REVIEW of The No. 1 Ladies’ Detective Agency by Alexander McCall Smith

Ladies Detective AgencyUpon the death of her father, Precious Ramotswe sells his herd of cattle and uses the money to set up her own business–a detective agency. As the only lady detective in Botswana, she tracks down cheating husbands, rebellious daughters, deceptive employees, and missing persons. When a heartbroken teacher writes about his son who has disappeared, Mma Ramotswe doubts her abilities to solve the case, but it turns out that even kidnappers and witch doctors cannot reckon with the cunning of the lady detective.

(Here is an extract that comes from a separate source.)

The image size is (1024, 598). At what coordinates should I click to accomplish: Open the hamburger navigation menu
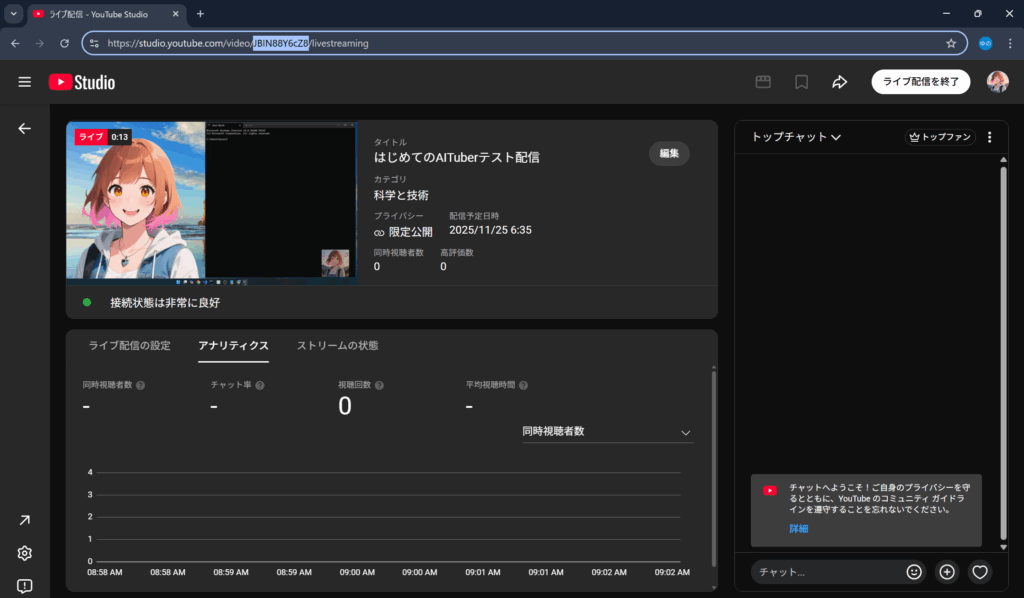click(x=25, y=82)
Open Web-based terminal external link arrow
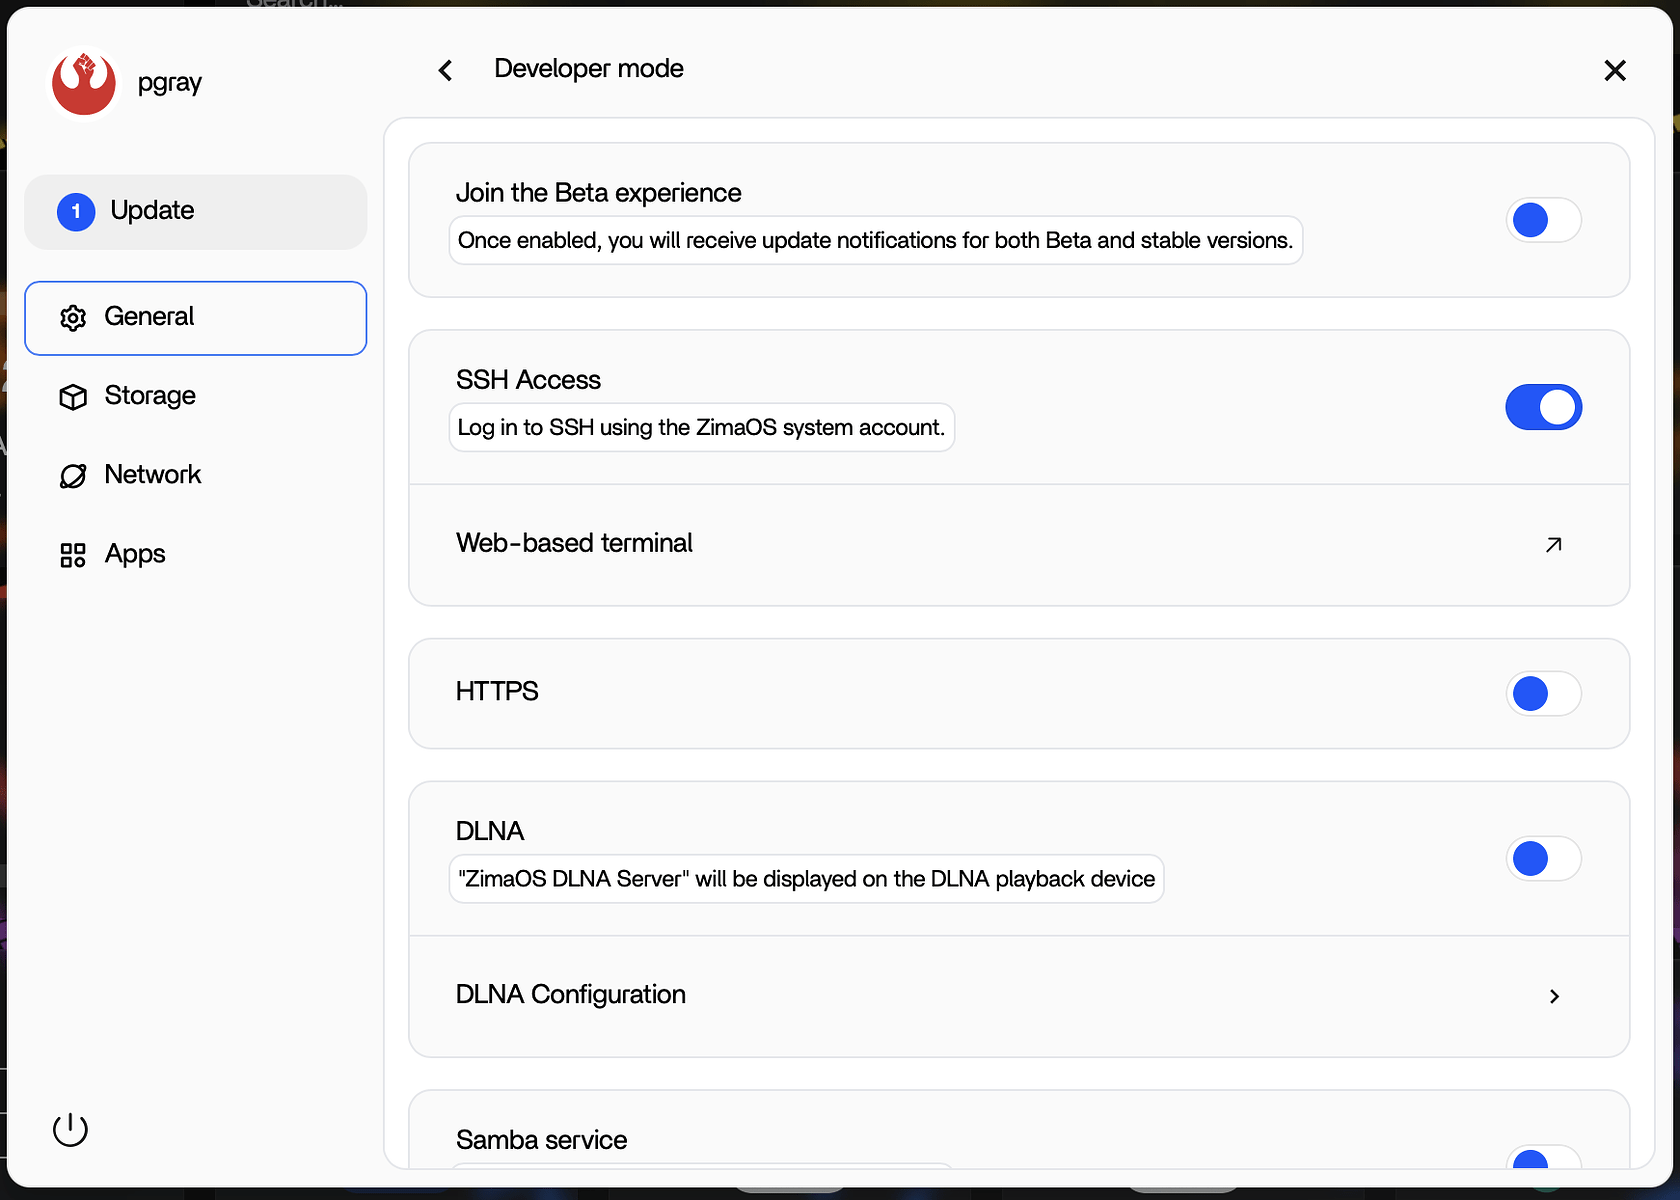This screenshot has height=1200, width=1680. coord(1553,545)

I’ve been hearing about this book for several years, and now, having finally read it, I discovered that it did not disappoint! The world-building is exquisite. The anecdotal style of the narrative unfolds chapter by chapter, with each story leaving you more and more in awe of this sensible, beneficent, courageous woman who is Precious Ramotswe.

“Mma Ramotswe walked back towards her van, not wanting to intrude upon the intimate moments of reunion. She was crying; for her own child, too–remembering the minute hand that had grasped her own, so briefly, while it tried to hold on to a strange world that was slipping away so quickly. There was so much suffering in Africa that it was tempting just to shrug your shoulders and walk away. But you can’t do that, she thought. You just can’t.”

Precious is more than a woman–she is a woman of Africa, inextricably bound to her setting. The novel is a love letter to the continent, its pages reveling in the heat of the Kalahari Desert, the crowded streets of Gaborone, the venemous cobras, the thorny acacia trees, the redbush tea. Precious’ friend, the laconic mechanic J.L.B. Matekoni, expresses this best:

“He looked at her in the darkness, at this woman who was everything to him–mother, Africa, wisdom, understanding, the breath, the white sky across the endless, endless bush, and the the giraffe that cried, giving its tears for women to daub on their baskets; O Botswana, my country, my place.”

I’ll be looking out for the next book in this series. It goes without saying that this book is: Recommended.